*TASK BRIEF:* Reproduce the following material word for word, keeping every line in its original order.

_ _ _ _ _ _ _

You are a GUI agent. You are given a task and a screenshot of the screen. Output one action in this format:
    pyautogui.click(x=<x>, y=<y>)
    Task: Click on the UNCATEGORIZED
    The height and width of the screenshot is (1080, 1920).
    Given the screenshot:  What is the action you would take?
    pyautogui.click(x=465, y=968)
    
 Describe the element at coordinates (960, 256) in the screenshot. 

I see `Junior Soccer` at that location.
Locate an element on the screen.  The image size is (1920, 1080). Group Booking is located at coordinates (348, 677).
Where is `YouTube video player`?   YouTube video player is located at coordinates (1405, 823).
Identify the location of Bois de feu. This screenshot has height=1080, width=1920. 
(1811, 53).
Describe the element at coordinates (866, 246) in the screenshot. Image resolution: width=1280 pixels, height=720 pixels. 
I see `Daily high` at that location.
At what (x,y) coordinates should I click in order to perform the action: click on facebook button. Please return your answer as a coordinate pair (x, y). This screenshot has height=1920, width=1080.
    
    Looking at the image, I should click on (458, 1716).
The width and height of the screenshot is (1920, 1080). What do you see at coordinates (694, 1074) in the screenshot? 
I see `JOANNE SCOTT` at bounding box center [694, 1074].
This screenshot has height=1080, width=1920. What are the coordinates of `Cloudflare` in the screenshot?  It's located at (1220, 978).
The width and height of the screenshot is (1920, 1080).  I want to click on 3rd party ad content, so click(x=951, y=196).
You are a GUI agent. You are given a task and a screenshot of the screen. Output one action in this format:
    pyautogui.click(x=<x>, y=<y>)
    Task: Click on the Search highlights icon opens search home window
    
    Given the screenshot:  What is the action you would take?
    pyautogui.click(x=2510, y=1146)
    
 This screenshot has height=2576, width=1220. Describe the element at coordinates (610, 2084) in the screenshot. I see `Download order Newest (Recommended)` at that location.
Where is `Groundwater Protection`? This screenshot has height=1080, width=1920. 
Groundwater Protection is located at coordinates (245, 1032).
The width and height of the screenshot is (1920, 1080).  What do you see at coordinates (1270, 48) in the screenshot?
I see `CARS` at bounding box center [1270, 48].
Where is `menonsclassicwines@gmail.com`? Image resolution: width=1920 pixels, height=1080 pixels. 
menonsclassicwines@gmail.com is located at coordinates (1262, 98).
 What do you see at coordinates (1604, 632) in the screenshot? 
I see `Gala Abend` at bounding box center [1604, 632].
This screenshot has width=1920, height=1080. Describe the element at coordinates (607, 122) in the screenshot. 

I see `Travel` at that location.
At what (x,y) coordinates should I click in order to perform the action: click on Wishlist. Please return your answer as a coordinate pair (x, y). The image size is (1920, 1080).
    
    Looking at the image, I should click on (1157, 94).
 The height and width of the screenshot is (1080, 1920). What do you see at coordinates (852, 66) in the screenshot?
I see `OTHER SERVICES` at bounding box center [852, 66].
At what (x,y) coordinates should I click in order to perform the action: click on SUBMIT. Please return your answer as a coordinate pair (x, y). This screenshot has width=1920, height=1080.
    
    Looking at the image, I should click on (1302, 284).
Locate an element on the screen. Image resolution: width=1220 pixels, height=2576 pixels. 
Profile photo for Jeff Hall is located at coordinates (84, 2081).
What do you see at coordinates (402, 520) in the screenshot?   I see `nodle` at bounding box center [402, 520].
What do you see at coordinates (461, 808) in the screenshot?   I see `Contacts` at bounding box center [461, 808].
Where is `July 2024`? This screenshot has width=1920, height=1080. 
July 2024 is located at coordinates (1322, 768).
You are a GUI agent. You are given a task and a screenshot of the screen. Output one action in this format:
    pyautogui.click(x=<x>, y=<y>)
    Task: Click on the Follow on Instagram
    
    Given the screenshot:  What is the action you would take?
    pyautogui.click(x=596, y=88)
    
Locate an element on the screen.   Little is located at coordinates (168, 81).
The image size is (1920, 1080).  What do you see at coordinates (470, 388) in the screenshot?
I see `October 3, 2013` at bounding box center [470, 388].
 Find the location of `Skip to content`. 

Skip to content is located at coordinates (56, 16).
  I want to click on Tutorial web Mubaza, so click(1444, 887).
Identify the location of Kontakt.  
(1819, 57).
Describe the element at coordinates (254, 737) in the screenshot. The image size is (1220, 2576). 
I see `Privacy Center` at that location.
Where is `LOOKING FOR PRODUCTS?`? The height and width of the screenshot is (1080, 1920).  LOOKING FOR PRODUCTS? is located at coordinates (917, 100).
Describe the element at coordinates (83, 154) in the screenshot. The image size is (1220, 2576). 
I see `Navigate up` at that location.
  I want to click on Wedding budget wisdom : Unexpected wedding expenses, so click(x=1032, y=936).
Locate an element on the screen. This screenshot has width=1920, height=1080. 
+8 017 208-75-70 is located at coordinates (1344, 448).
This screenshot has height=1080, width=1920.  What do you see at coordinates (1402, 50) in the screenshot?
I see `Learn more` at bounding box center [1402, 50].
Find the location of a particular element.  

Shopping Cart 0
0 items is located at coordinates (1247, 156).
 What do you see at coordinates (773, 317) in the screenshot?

_ _ _ _ _ _ _

*EXPECTED OUTPUT:*
You are a GUI agent. You are given a task and a screenshot of the screen. Output one action in this format:
    pyautogui.click(x=<x>, y=<y>)
    Task: Click on the UNCATEGORIZED
    The height and width of the screenshot is (1080, 1920).
    Given the screenshot:  What is the action you would take?
    pyautogui.click(x=465, y=968)
    
 Describe the element at coordinates (960, 256) in the screenshot. 

I see `Junior Soccer` at that location.
Locate an element on the screen.  The image size is (1920, 1080). Group Booking is located at coordinates (348, 677).
Where is `YouTube video player`?   YouTube video player is located at coordinates (1405, 823).
Identify the location of Bois de feu. This screenshot has height=1080, width=1920. 
(1811, 53).
Describe the element at coordinates (866, 246) in the screenshot. Image resolution: width=1280 pixels, height=720 pixels. 
I see `Daily high` at that location.
At what (x,y) coordinates should I click in order to perform the action: click on facebook button. Please return your answer as a coordinate pair (x, y). This screenshot has height=1920, width=1080.
    
    Looking at the image, I should click on (458, 1716).
The width and height of the screenshot is (1920, 1080). What do you see at coordinates (694, 1074) in the screenshot? 
I see `JOANNE SCOTT` at bounding box center [694, 1074].
This screenshot has height=1080, width=1920. What are the coordinates of `Cloudflare` in the screenshot?  It's located at (1220, 978).
The width and height of the screenshot is (1920, 1080).  I want to click on 3rd party ad content, so click(x=951, y=196).
You are a GUI agent. You are given a task and a screenshot of the screen. Output one action in this format:
    pyautogui.click(x=<x>, y=<y>)
    Task: Click on the Search highlights icon opens search home window
    
    Given the screenshot:  What is the action you would take?
    pyautogui.click(x=2510, y=1146)
    
 This screenshot has height=2576, width=1220. Describe the element at coordinates (610, 2084) in the screenshot. I see `Download order Newest (Recommended)` at that location.
Where is `Groundwater Protection`? This screenshot has height=1080, width=1920. 
Groundwater Protection is located at coordinates (245, 1032).
The width and height of the screenshot is (1920, 1080).  What do you see at coordinates (1270, 48) in the screenshot?
I see `CARS` at bounding box center [1270, 48].
Where is `menonsclassicwines@gmail.com`? Image resolution: width=1920 pixels, height=1080 pixels. 
menonsclassicwines@gmail.com is located at coordinates (1262, 98).
 What do you see at coordinates (1604, 632) in the screenshot? 
I see `Gala Abend` at bounding box center [1604, 632].
This screenshot has width=1920, height=1080. Describe the element at coordinates (607, 122) in the screenshot. 

I see `Travel` at that location.
At what (x,y) coordinates should I click in order to perform the action: click on Wishlist. Please return your answer as a coordinate pair (x, y). The image size is (1920, 1080).
    
    Looking at the image, I should click on (1157, 94).
 The height and width of the screenshot is (1080, 1920). What do you see at coordinates (852, 66) in the screenshot?
I see `OTHER SERVICES` at bounding box center [852, 66].
At what (x,y) coordinates should I click in order to perform the action: click on SUBMIT. Please return your answer as a coordinate pair (x, y). This screenshot has width=1920, height=1080.
    
    Looking at the image, I should click on (1302, 284).
Locate an element on the screen. Image resolution: width=1220 pixels, height=2576 pixels. 
Profile photo for Jeff Hall is located at coordinates (84, 2081).
What do you see at coordinates (402, 520) in the screenshot?   I see `nodle` at bounding box center [402, 520].
What do you see at coordinates (461, 808) in the screenshot?   I see `Contacts` at bounding box center [461, 808].
Where is `July 2024`? This screenshot has width=1920, height=1080. 
July 2024 is located at coordinates (1322, 768).
You are a GUI agent. You are given a task and a screenshot of the screen. Output one action in this format:
    pyautogui.click(x=<x>, y=<y>)
    Task: Click on the Follow on Instagram
    
    Given the screenshot:  What is the action you would take?
    pyautogui.click(x=596, y=88)
    
Locate an element on the screen.   Little is located at coordinates (168, 81).
The image size is (1920, 1080).  What do you see at coordinates (470, 388) in the screenshot?
I see `October 3, 2013` at bounding box center [470, 388].
 Find the location of `Skip to content`. 

Skip to content is located at coordinates (56, 16).
  I want to click on Tutorial web Mubaza, so click(1444, 887).
Identify the location of Kontakt.  
(1819, 57).
Describe the element at coordinates (254, 737) in the screenshot. The image size is (1220, 2576). 
I see `Privacy Center` at that location.
Where is `LOOKING FOR PRODUCTS?`? The height and width of the screenshot is (1080, 1920).  LOOKING FOR PRODUCTS? is located at coordinates (917, 100).
Describe the element at coordinates (83, 154) in the screenshot. The image size is (1220, 2576). 
I see `Navigate up` at that location.
  I want to click on Wedding budget wisdom : Unexpected wedding expenses, so click(x=1032, y=936).
Locate an element on the screen. This screenshot has width=1920, height=1080. 
+8 017 208-75-70 is located at coordinates (1344, 448).
This screenshot has height=1080, width=1920.  What do you see at coordinates (1402, 50) in the screenshot?
I see `Learn more` at bounding box center [1402, 50].
Find the location of a particular element.  

Shopping Cart 0
0 items is located at coordinates (1247, 156).
 What do you see at coordinates (773, 317) in the screenshot?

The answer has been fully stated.